#### Exercise requirements:
Can you return the records below exactly as they stand, but only from the first line through the one with "Image resolution: width=781"?
Dataset Block Start
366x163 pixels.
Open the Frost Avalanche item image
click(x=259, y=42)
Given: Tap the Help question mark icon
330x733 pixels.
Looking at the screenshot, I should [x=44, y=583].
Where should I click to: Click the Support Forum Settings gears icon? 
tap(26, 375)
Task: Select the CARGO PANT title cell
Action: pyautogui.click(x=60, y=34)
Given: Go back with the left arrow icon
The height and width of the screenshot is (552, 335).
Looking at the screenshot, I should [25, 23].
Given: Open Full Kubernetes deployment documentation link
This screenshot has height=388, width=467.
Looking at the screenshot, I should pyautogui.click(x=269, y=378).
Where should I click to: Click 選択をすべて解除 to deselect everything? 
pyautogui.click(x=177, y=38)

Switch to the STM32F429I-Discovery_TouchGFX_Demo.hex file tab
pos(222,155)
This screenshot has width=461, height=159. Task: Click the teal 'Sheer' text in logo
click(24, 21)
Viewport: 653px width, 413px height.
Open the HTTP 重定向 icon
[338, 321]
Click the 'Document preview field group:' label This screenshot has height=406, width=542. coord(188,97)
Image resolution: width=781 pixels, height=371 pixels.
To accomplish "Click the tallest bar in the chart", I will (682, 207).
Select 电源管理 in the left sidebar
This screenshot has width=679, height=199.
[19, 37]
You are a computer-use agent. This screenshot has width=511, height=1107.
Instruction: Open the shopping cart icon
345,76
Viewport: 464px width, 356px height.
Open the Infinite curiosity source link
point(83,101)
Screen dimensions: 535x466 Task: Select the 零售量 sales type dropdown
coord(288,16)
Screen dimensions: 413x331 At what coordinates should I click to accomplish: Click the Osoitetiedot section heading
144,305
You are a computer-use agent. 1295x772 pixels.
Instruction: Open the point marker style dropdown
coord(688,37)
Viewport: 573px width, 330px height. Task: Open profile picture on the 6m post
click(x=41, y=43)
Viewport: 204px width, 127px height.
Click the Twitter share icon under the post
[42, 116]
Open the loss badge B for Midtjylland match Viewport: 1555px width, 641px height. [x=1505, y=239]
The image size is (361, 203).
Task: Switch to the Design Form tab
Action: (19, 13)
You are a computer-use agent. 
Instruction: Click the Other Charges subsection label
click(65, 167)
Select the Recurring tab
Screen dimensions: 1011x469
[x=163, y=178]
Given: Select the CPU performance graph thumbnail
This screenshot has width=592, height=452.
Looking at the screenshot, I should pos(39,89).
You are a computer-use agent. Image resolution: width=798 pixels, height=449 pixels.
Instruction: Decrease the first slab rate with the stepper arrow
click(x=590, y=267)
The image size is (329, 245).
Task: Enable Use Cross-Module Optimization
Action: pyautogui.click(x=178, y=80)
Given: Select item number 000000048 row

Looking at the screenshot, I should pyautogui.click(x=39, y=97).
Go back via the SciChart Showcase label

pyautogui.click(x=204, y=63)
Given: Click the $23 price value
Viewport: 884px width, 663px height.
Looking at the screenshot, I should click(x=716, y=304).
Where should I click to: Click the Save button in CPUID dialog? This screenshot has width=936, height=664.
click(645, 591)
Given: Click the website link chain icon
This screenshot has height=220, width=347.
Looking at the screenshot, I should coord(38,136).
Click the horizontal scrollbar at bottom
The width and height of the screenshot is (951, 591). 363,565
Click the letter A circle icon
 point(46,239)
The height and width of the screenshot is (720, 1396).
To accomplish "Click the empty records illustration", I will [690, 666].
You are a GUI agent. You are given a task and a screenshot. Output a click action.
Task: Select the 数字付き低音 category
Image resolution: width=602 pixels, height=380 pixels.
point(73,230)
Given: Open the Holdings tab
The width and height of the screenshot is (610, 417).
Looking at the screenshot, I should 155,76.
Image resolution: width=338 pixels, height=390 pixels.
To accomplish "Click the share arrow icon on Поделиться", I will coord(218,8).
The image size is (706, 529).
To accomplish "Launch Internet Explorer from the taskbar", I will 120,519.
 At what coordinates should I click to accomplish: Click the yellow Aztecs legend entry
Dataset Block End
#### The completed task:
366x163 pixels.
Open the Frost Avalanche item image
click(x=259, y=42)
Given: Tap the Help question mark icon
330x733 pixels.
Looking at the screenshot, I should [x=44, y=583].
Where should I click to: Click the Support Forum Settings gears icon? 
tap(26, 375)
Task: Select the CARGO PANT title cell
Action: pyautogui.click(x=60, y=34)
Given: Go back with the left arrow icon
The height and width of the screenshot is (552, 335).
Looking at the screenshot, I should [25, 23].
Given: Open Full Kubernetes deployment documentation link
This screenshot has height=388, width=467.
Looking at the screenshot, I should pyautogui.click(x=269, y=378).
Where should I click to: Click 選択をすべて解除 to deselect everything? 
pyautogui.click(x=177, y=38)

Switch to the STM32F429I-Discovery_TouchGFX_Demo.hex file tab
pos(222,155)
This screenshot has width=461, height=159. Task: Click the teal 'Sheer' text in logo
click(24, 21)
Viewport: 653px width, 413px height.
Open the HTTP 重定向 icon
[338, 321]
Click the 'Document preview field group:' label This screenshot has height=406, width=542. coord(188,97)
Image resolution: width=781 pixels, height=371 pixels.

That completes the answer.